__Records shown__.
------
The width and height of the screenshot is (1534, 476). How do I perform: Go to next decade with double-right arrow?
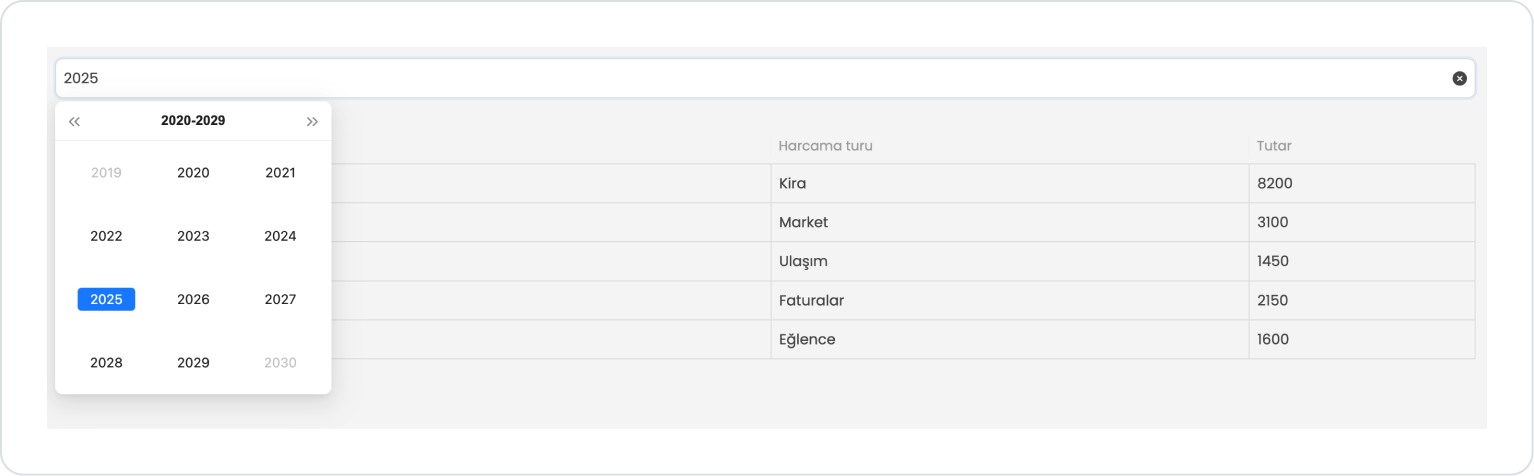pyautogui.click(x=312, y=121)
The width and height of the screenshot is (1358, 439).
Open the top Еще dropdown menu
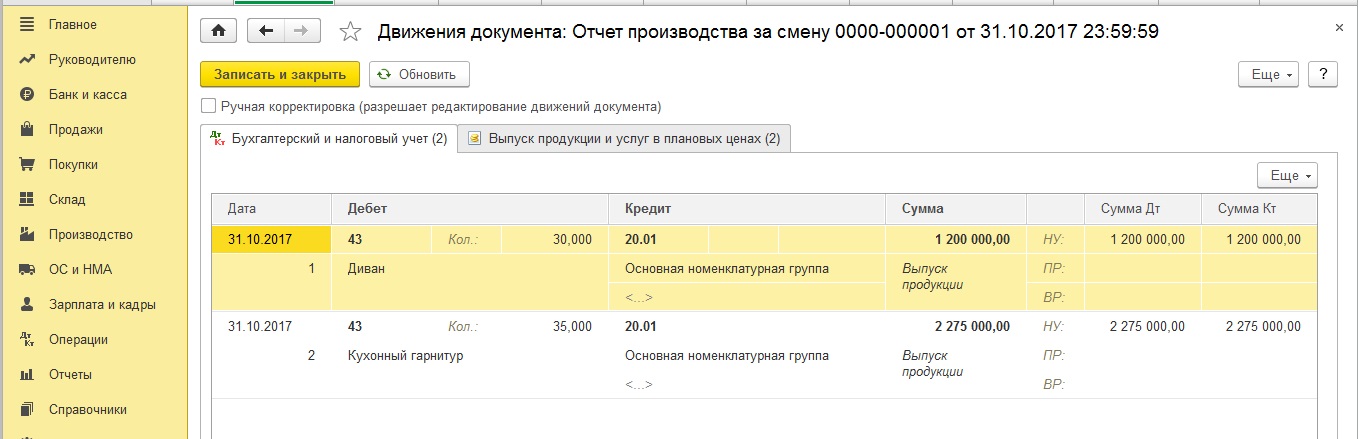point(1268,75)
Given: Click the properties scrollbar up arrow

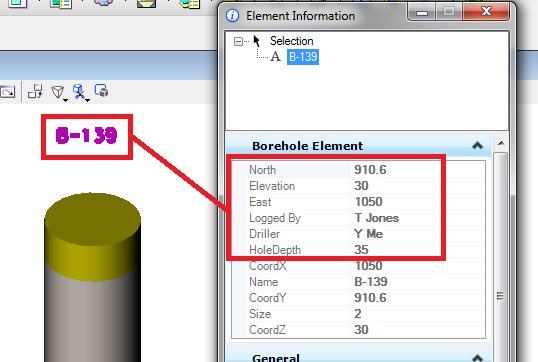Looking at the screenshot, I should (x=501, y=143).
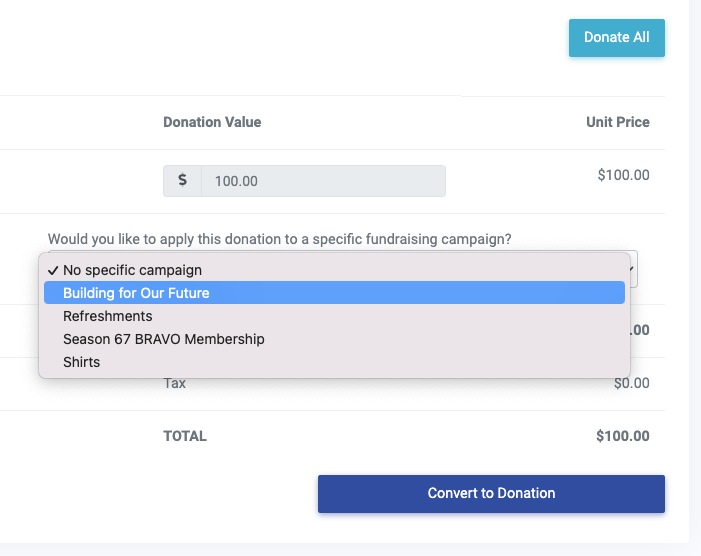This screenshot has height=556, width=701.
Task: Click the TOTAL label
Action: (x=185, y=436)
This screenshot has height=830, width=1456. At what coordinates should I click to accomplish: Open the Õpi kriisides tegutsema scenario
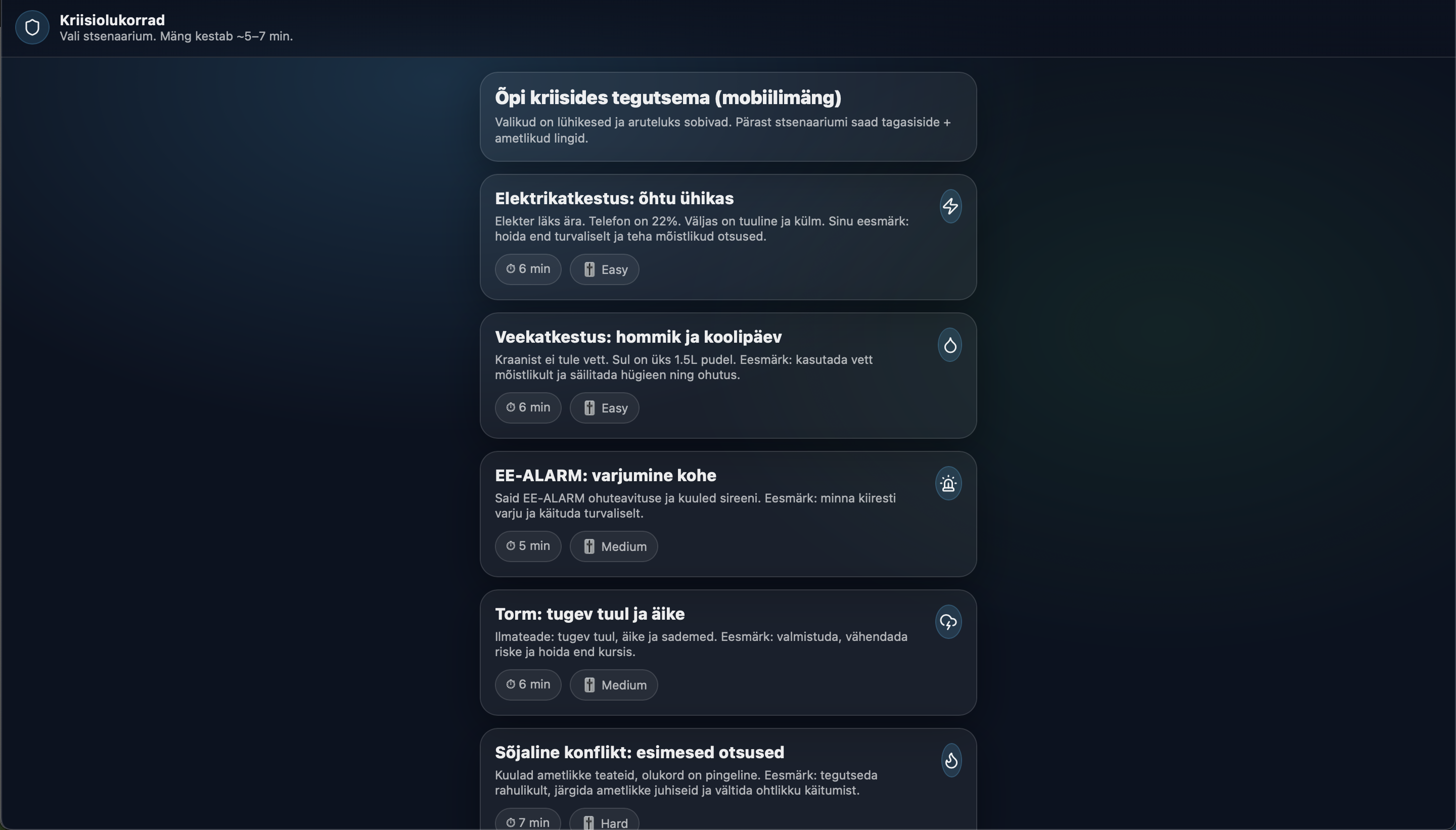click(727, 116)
------
The material is to be written out word for word, and the pictures are to be left out.

The width and height of the screenshot is (1534, 476). How do I perform: Go to next decade with double-right arrow?
pyautogui.click(x=312, y=121)
The width and height of the screenshot is (1358, 439).
Open the top Еще dropdown menu
point(1268,75)
Given: Click the properties scrollbar up arrow

Looking at the screenshot, I should (x=501, y=143).
This screenshot has height=556, width=701.
Task: Click the TOTAL label
Action: (x=185, y=436)
This screenshot has height=830, width=1456. At what coordinates should I click to accomplish: Open the Õpi kriisides tegutsema scenario
click(727, 116)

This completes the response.